**Your instructions**
Can you rewrite the records below so that every "Image resolution" becomes "Screen dimensions", with nothing else changed?

**Extracted data**
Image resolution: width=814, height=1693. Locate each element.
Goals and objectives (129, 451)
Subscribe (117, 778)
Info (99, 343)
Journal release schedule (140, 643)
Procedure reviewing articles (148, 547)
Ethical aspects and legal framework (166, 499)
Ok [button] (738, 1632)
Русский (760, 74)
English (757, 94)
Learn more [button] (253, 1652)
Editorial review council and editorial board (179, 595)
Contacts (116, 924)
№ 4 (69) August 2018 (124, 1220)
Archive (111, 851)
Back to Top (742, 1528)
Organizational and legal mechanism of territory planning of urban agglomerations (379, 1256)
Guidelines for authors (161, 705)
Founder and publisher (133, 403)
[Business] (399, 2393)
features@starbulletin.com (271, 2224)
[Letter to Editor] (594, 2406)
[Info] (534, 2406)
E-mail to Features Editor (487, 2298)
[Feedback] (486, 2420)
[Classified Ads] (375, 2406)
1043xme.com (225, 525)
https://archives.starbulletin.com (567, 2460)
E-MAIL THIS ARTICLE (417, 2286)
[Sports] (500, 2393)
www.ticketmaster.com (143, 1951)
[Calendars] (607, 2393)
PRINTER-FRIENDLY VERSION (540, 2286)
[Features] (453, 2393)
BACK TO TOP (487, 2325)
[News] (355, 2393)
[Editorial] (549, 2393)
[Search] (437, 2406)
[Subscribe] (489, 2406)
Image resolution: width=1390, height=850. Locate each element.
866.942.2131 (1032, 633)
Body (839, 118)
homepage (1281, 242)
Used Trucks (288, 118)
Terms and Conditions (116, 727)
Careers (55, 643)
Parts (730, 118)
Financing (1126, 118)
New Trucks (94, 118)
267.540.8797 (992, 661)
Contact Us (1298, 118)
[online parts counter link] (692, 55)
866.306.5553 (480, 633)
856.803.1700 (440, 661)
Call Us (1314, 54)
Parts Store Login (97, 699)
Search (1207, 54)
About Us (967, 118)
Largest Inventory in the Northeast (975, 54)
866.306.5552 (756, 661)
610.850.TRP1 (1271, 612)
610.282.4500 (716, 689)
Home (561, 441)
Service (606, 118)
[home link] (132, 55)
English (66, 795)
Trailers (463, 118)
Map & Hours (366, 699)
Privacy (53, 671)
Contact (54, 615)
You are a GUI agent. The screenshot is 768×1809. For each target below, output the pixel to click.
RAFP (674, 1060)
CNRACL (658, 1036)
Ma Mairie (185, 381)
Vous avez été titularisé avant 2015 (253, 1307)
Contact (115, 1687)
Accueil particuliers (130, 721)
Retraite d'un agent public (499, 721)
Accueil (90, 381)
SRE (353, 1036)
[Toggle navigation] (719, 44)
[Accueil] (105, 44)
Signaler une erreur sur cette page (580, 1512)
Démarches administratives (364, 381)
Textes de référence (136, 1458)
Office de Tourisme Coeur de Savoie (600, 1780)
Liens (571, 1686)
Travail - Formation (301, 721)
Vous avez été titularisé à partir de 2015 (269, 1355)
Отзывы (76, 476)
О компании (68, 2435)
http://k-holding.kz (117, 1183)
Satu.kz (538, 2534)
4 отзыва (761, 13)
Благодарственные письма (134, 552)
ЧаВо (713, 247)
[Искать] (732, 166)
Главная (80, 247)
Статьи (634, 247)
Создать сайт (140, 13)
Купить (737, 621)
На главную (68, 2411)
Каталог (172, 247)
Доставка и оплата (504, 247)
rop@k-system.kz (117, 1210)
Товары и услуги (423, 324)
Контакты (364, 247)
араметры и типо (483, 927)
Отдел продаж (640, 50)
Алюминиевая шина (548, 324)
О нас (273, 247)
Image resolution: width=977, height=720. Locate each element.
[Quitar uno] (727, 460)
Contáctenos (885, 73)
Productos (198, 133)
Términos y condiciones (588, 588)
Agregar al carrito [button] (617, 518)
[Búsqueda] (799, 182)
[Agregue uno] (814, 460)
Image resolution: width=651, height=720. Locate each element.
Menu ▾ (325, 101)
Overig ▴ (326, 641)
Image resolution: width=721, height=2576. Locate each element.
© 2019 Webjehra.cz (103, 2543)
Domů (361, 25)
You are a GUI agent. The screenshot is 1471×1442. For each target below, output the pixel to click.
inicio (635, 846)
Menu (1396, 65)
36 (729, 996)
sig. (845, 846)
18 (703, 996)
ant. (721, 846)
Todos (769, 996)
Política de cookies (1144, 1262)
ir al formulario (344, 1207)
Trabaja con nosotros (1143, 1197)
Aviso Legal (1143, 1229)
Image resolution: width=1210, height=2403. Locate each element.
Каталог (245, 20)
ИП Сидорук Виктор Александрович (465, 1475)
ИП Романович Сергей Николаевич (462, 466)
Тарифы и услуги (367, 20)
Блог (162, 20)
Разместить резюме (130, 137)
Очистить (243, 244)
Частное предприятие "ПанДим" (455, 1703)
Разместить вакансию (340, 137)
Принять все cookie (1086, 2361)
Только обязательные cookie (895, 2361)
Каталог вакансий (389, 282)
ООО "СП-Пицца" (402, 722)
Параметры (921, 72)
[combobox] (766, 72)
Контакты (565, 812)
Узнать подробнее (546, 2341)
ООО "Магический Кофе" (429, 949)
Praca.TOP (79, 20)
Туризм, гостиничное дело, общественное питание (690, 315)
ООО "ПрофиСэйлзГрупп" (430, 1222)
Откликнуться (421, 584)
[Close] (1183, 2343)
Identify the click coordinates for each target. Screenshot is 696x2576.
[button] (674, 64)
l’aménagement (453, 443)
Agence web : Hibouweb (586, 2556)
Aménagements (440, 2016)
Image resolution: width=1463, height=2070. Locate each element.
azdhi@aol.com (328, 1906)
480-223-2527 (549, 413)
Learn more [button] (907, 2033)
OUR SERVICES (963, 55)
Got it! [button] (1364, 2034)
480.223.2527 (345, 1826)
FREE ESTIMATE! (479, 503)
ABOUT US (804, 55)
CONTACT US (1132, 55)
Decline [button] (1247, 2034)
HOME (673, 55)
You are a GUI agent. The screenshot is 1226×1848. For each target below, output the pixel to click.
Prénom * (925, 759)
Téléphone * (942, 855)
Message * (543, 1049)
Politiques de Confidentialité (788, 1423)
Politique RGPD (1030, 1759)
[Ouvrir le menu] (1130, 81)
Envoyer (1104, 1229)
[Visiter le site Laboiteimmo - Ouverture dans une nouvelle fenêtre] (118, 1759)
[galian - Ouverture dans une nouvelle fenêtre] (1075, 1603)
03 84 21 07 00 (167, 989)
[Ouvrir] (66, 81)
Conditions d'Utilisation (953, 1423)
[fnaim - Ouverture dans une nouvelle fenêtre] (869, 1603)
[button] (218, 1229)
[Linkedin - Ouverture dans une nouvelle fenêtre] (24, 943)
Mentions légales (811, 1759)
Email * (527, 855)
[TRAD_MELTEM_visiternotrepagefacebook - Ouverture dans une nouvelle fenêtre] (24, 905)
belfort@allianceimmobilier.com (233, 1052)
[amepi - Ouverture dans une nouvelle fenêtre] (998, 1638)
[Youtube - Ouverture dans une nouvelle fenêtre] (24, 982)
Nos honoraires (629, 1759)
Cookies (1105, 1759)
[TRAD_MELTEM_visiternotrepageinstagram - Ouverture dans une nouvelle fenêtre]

**Task output**
Screen dimensions: width=814, height=1693. Locate each element.
Goals and objectives (129, 451)
Subscribe (117, 778)
Info (99, 343)
Journal release schedule (140, 643)
Procedure reviewing articles (148, 547)
Ethical aspects and legal framework (166, 499)
Ok [button] (738, 1632)
Русский (760, 74)
English (757, 94)
Learn more [button] (253, 1652)
Editorial review council and editorial board (179, 595)
Contacts (116, 924)
№ 4 (69) August 2018 (124, 1220)
Archive (111, 851)
Back to Top (742, 1528)
Organizational and legal mechanism of territory planning of urban agglomerations (379, 1256)
Guidelines for authors (161, 705)
Founder and publisher (133, 403)
[Business] (399, 2393)
features@starbulletin.com (271, 2224)
[Letter to Editor] (594, 2406)
[Info] (534, 2406)
E-mail to Features Editor (487, 2298)
[Feedback] (486, 2420)
[Classified Ads] (375, 2406)
1043xme.com (225, 525)
https://archives.starbulletin.com (567, 2460)
E-MAIL THIS ARTICLE (417, 2286)
[Sports] (500, 2393)
www.ticketmaster.com (143, 1951)
[Calendars] (607, 2393)
PRINTER-FRIENDLY VERSION (540, 2286)
[Features] (453, 2393)
BACK TO TOP (487, 2325)
[News] (355, 2393)
[Editorial] (549, 2393)
[Search] (437, 2406)
[Subscribe] (489, 2406)
Screen dimensions: width=1390, height=850. Locate each element.
866.942.2131 (1032, 633)
Body (839, 118)
homepage (1281, 242)
Used Trucks (288, 118)
Terms and Conditions (116, 727)
Careers (55, 643)
Parts (730, 118)
Financing (1126, 118)
New Trucks (94, 118)
267.540.8797 (992, 661)
Contact Us (1298, 118)
[online parts counter link] (692, 55)
866.306.5553 (480, 633)
856.803.1700 (440, 661)
Call Us (1314, 54)
Parts Store Login (97, 699)
Search (1207, 54)
About Us (967, 118)
Largest Inventory in the Northeast (975, 54)
866.306.5552 (756, 661)
610.850.TRP1 (1271, 612)
610.282.4500 (716, 689)
Home (561, 441)
Service (606, 118)
[home link] (132, 55)
English (66, 795)
Trailers (463, 118)
Map & Hours (366, 699)
Privacy (53, 671)
Contact (54, 615)
You are a GUI agent. The screenshot is 768×1809. For each target below, output the pixel to click.
RAFP (674, 1060)
CNRACL (658, 1036)
Ma Mairie (185, 381)
Vous avez été titularisé avant 2015 (253, 1307)
Contact (115, 1687)
Accueil particuliers (130, 721)
Retraite d'un agent public (499, 721)
Accueil (90, 381)
SRE (353, 1036)
[Toggle navigation] (719, 44)
[Accueil] (105, 44)
Signaler une erreur sur cette page (580, 1512)
Démarches administratives (364, 381)
Textes de référence (136, 1458)
Office de Tourisme Coeur de Savoie (600, 1780)
Liens (571, 1686)
Travail - Formation (301, 721)
Vous avez été titularisé à partir de 2015 (269, 1355)
Отзывы (76, 476)
О компании (68, 2435)
http://k-holding.kz (117, 1183)
Satu.kz (538, 2534)
4 отзыва (761, 13)
Благодарственные письма (134, 552)
ЧаВо (713, 247)
[Искать] (732, 166)
Главная (80, 247)
Статьи (634, 247)
Создать сайт (140, 13)
Купить (737, 621)
На главную (68, 2411)
Каталог (172, 247)
Доставка и оплата (504, 247)
rop@k-system.kz (117, 1210)
Товары и услуги (423, 324)
Контакты (364, 247)
араметры и типо (483, 927)
Отдел продаж (640, 50)
Алюминиевая шина (548, 324)
О нас (273, 247)
Screen dimensions: width=977, height=720. Locate each element.
[Quitar uno] (727, 460)
Contáctenos (885, 73)
Productos (198, 133)
Términos y condiciones (588, 588)
Agregar al carrito [button] (617, 518)
[Búsqueda] (799, 182)
[Agregue uno] (814, 460)
Screen dimensions: width=651, height=720. Locate each element.
Menu ▾ (325, 101)
Overig ▴ (326, 641)
Screen dimensions: width=721, height=2576. Locate each element.
© 2019 Webjehra.cz (103, 2543)
Domů (361, 25)
You are a GUI agent. The screenshot is 1471×1442. For each target below, output the pixel to click.
inicio (635, 846)
Menu (1396, 65)
36 (729, 996)
sig. (845, 846)
18 (703, 996)
ant. (721, 846)
Todos (769, 996)
Política de cookies (1144, 1262)
ir al formulario (344, 1207)
Trabaja con nosotros (1143, 1197)
Aviso Legal (1143, 1229)
Screen dimensions: width=1210, height=2403. Locate each element.
Каталог (245, 20)
ИП Сидорук Виктор Александрович (465, 1475)
ИП Романович Сергей Николаевич (462, 466)
Тарифы и услуги (367, 20)
Блог (162, 20)
Разместить резюме (130, 137)
Очистить (243, 244)
Частное предприятие "ПанДим" (455, 1703)
Разместить вакансию (340, 137)
Принять все cookie (1086, 2361)
Только обязательные cookie (895, 2361)
Каталог вакансий (389, 282)
ООО "СП-Пицца" (402, 722)
Параметры (921, 72)
[combobox] (766, 72)
Контакты (565, 812)
Узнать подробнее (546, 2341)
ООО "Магический Кофе" (429, 949)
Praca.TOP (79, 20)
Туризм, гостиничное дело, общественное питание (690, 315)
ООО "ПрофиСэйлзГрупп" (430, 1222)
Откликнуться (421, 584)
[Close] (1183, 2343)
Identify the click coordinates for each target. Screenshot is 696x2576.
[button] (674, 64)
l’aménagement (453, 443)
Agence web : Hibouweb (586, 2556)
Aménagements (440, 2016)
Screen dimensions: width=1463, height=2070. Locate each element.
azdhi@aol.com (328, 1906)
480-223-2527 (549, 413)
Learn more [button] (907, 2033)
OUR SERVICES (963, 55)
Got it! [button] (1364, 2034)
480.223.2527 (345, 1826)
FREE ESTIMATE! (479, 503)
ABOUT US (804, 55)
CONTACT US (1132, 55)
Decline [button] (1247, 2034)
HOME (673, 55)
You are a GUI agent. The screenshot is 1226×1848. For each target below, output the pixel to click.
Prénom * (925, 759)
Téléphone * (942, 855)
Message * (543, 1049)
Politiques de Confidentialité (788, 1423)
Politique RGPD (1030, 1759)
[Ouvrir le menu] (1130, 81)
Envoyer (1104, 1229)
[Visiter le site Laboiteimmo - Ouverture dans une nouvelle fenêtre] (118, 1759)
[galian - Ouverture dans une nouvelle fenêtre] (1075, 1603)
03 84 21 07 00 (167, 989)
[Ouvrir] (66, 81)
Conditions d'Utilisation (953, 1423)
[fnaim - Ouverture dans une nouvelle fenêtre] (869, 1603)
[button] (218, 1229)
[Linkedin - Ouverture dans une nouvelle fenêtre] (24, 943)
Mentions légales (811, 1759)
Email * (527, 855)
[TRAD_MELTEM_visiternotrepagefacebook - Ouverture dans une nouvelle fenêtre] (24, 905)
belfort@allianceimmobilier.com (233, 1052)
[amepi - Ouverture dans une nouvelle fenêtre] (998, 1638)
[Youtube - Ouverture dans une nouvelle fenêtre] (24, 982)
Nos honoraires (629, 1759)
Cookies (1105, 1759)
[TRAD_MELTEM_visiternotrepageinstagram - Ouverture dans une nouvelle fenêtre]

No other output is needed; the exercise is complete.